The Asian giant's economic success had been achieved without regard for its people, the International Confederation of Free Trade Unions said in a report released ahead of next week's WTO gathering in Hong Kong.
"Most people seem to have been too blinded by China's economic results to see their dark side," Guy Ryder, the confederation's general-secretary, said in a statement.
The report, Whose Miracle? How China's workers are paying the price for its economic boom, said the economy was "sweat-shopping" its way to success, basing its competitiveness on low wages and the exploitation of its workers.
Ominously, it argued the situation in the world's most populous nation was going from bad to worse, as the chasm between rich and poor widened steadily.
The nation's successful poverty eradication in the early 1980s has stagnated in the 1990s and the new millennium, and China's deeper integration into the WTO could make the situation worse, according to the report.
More than three quarters of rural households, which still make up the majority of Chinese, are predicted to lose real income between 2001 and 2007, it said.
"If they were aware of the international limelight China's rulers are basking in, most of China's population would ask, `What miracle?'" Ryder said.
"For the workers toiling in the engine room of the so-called miracle, its unjust reality is more like a nightmare than a dream," he said.
The report was issued as the abject conditions of Chinese miners was highlighted in a gas explosion at a colliery in northern of Hebei Province that may have claimed more than 100 lives.
China has been the world's fastest growing major economy for the past 25 years, and is this year expected to again record GDP growth of more than 9 percent, but even so, there will likely not be enough jobs.
China may have as many newly unemployed people as the rest of the world put together and will have to create up to 300 million new jobs in the next decade to keep unemployment from rising to untenable levels, the report said.
It said the gap between the haves and have-nots was growing, with the richest parts of the country now more than 10 times better off than the poorest parts.
An increasing number of rural migrants desperate to find work in the cities live as illegal aliens in their own country, according to the report.
"China is experiencing a surge in inequality, creating not one country and one people but winners and losers, through discrepancies in living standards within and between cities and provinces," the report said.

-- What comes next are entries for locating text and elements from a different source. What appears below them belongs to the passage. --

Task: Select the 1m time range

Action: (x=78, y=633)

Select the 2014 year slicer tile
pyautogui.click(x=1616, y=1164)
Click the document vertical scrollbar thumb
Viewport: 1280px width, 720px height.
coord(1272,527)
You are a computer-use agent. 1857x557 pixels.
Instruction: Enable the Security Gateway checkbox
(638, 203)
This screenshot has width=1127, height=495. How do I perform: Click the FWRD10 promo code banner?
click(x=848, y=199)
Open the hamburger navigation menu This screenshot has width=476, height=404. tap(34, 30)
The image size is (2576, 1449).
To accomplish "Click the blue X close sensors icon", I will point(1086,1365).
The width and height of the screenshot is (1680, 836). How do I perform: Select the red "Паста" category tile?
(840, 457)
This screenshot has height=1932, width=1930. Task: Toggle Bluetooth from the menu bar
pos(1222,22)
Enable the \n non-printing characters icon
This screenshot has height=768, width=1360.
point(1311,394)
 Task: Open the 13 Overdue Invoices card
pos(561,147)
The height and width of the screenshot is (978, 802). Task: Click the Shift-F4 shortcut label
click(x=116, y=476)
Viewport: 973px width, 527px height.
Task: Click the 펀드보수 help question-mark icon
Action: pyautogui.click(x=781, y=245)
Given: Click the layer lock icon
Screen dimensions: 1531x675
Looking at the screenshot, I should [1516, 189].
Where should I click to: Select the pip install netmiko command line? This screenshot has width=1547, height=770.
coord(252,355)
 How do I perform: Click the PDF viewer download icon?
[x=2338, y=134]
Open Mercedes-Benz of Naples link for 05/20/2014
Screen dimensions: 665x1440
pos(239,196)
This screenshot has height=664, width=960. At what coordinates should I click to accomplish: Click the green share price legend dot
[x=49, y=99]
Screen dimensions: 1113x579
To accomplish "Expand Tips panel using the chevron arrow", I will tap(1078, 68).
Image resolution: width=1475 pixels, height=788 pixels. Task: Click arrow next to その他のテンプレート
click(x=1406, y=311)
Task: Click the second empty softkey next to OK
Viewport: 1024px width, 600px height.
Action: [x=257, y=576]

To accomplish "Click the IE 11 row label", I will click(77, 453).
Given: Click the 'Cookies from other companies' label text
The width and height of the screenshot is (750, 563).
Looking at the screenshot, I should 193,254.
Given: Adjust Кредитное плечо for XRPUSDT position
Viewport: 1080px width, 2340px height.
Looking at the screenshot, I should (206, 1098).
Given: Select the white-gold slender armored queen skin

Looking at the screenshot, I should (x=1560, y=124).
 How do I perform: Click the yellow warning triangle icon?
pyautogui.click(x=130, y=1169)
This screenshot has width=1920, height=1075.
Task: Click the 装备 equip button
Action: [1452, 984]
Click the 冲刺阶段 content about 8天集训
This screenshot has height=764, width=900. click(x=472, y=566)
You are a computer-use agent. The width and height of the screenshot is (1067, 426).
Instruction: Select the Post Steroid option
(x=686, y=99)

In seeking to curb labor unrest, China's rulers were finding themselves trapped in a "Catch-22" situation, the report argued.
Trying to keep social control by denying workers the freedom to organize in independent trade unions, they fuel social unrest and disorder through crackdowns on those who speak out against the status quo, it said.
"As China becomes further integrated into global trade, investment and institutions, increasing pressure must be put on the country to respect basic human, social and political rights. As long as it does not, it will be far from miraculous for its people," the report said.